L'attaccante del Brescia invita la gente a non uscire di casa e aggiunge: "La Lazio è uno squadrone e Caicedo è tanta roba. Mi devo ricredere"

Mario Balotelli

Mario Balotelli

globalist 12 marzo 2020

E’ tornato a far parlare di sé con parola gradite ai laziali e molto meno agli juventini.



Lui è Mario Balotelli: dopo l’appello di qualche giorno fa in cui chiedeva la sospensione delle competizioni per tutelare i giocatori dal rischio contagio, ha commentato le misure adottate da governo.


Il calciatore del Brescia, tramite il profilo Instagram di Damiano «Er Faina», ha dichiarato: «Bisogna stare a casa ragazzi, la gente non capisce la gravità di quello che sta succedendo. A me manca tanto il calcio, ma è bello stare a casa anche. State a casa, non scherziamo, se no esco io a prendervi a sberle. Sospensione? Dovevano far ritornare la Juve in testa prima di fermare il campionato. Se riprende? Mi auguro di no, finché c’è anche solo un caso non dovrebbe riprendere nulla. Mi faceva arrabbiare fin dall’inizio che quando dicevo di fermare l’Italia la gente si incazzava. Forse adesso hanno capito». 
Poi sul campionato ha aggiunto: «Non vince nessuno, non retrocede nessuno, per me sarebbe giusto così. Fai salire due squadre dalla Serie B e l’anno prossimo fai un campionato a 22 squadre. Puoi fare mille robe, ma non le fanno. Secondo me al 3 aprile non si riprende». 

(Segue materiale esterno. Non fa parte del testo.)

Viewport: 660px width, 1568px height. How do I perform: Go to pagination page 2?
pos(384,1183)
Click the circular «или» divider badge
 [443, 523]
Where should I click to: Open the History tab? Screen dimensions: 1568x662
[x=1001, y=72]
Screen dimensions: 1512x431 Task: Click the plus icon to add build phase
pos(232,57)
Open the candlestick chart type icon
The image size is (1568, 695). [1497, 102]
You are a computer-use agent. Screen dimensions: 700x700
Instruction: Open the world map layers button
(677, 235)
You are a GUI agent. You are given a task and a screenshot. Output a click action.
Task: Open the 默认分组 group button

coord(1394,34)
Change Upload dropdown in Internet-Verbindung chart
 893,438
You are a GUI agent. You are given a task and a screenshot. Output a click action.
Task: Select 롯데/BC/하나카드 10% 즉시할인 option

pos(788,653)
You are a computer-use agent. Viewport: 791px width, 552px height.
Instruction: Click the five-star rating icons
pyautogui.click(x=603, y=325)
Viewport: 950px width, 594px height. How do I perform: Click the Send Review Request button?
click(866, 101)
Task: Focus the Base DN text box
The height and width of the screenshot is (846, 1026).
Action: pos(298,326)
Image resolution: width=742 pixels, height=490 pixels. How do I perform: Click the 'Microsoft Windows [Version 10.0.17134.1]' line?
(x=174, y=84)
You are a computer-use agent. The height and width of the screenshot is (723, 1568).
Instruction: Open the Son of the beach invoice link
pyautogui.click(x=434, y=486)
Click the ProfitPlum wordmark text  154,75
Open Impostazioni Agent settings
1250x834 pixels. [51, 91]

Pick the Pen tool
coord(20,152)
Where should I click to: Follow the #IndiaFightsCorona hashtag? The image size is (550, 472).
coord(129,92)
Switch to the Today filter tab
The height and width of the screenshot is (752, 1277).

E infine sulla Lazio: «È uno squadrone. Caicedo è tanta roba, mi devo ricredere. Io sono di parola, ci metto la faccia. Avevo detto che era un buon giocatore ma niente di speciale e invece è proprio forte. Sta facendo cose speciali. Per caratteristiche non mi fa impazzire, ma in questa Lazio fa benissimo».